Não há regras nem tempo definido para vencer a tristeza de perder alguém próximo, seja da família ou
do círculo de amigos. A primeira reação do ser humano, quando sabe da morte, é a negação, momento
em que a perda parece não passar de um pesadelo, de uma brincadeira de mau gosto.
Chorar, ver fotos e lembrar de quem morreu, num processo de catarse, é uma das maneiras de enfrentar
a perda. Outros, no caminho contrário, evitam se expor a situações que lembram a pessoa para manter
distância da dor.
"O luto é um processo em que a perda leva tempo para ser elaborada. Quando se perde alguém importante,
sentimentos fortes vêm à tona e é importante deixar aflorar o que vier. Chorar se tiver vontade, conversar
ou simplesmente ficar quieto", diz Maria Júlia Kovacs, professora de psicologia da morte do Instituto de
Psicologia da USP (Universidade de São Paulo).

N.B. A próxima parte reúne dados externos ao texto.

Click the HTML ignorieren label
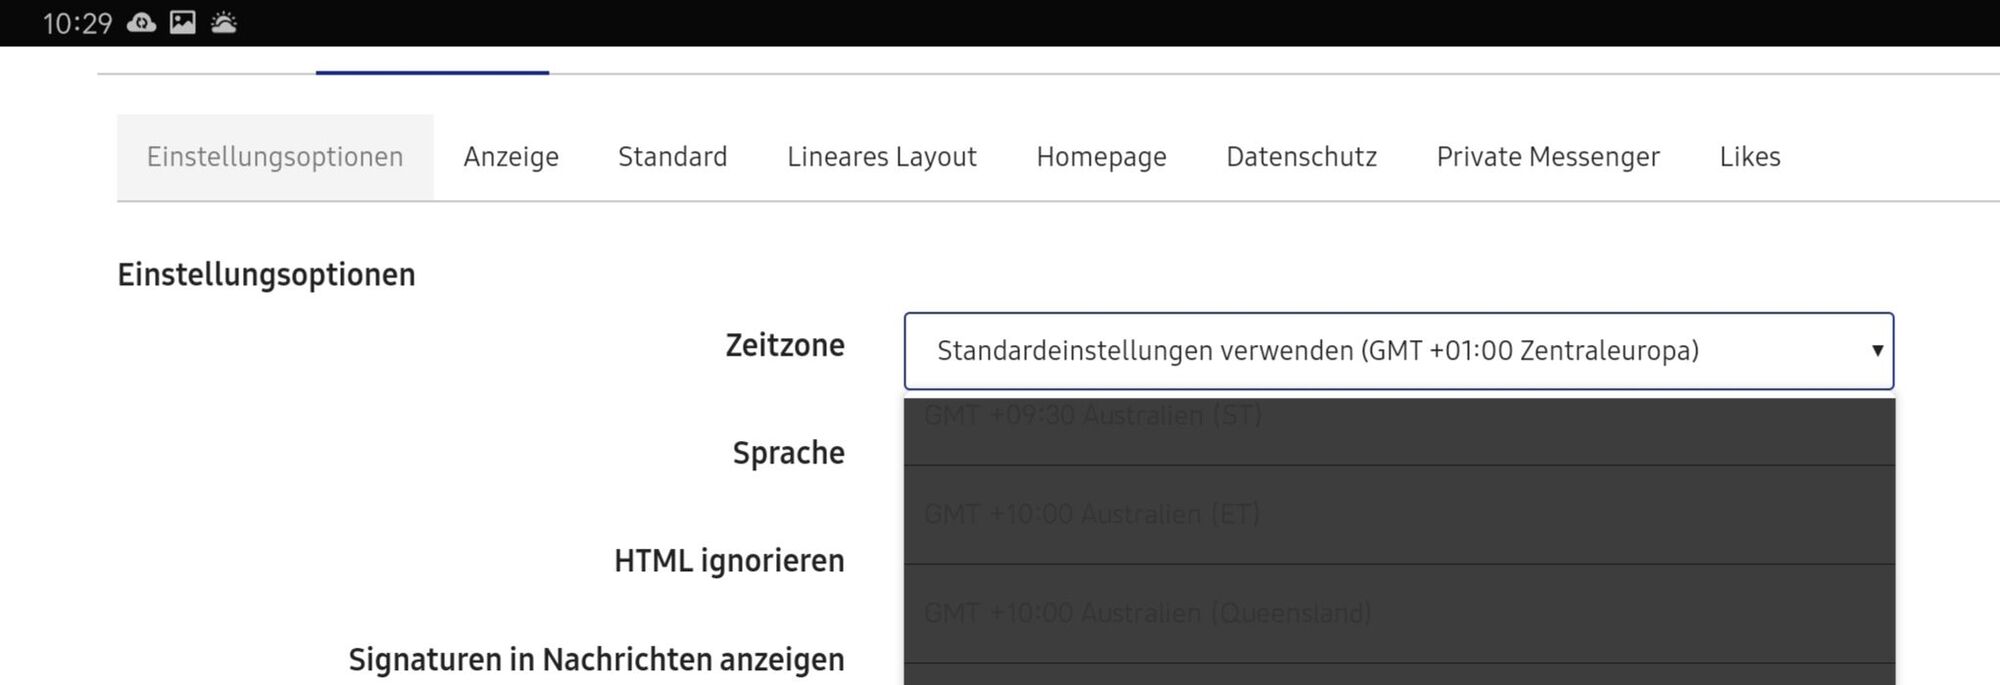 pos(729,561)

A professora de psicologia clínica da pós-graduação da PUC (Pontifícia Universidade Católica) e coordenadora
do LELU (Laboratório de Estudos e Intervenções sobre o Luto), Maria Helena Pereira Franco, diz que a fase inicial
do luto é a mais difícil de ser aceita, mas que as etapas não devem ser queimadas. "É normal buscar a pessoa e
sentir saudade, até que um dia aceita-se que ela não voltará mais.".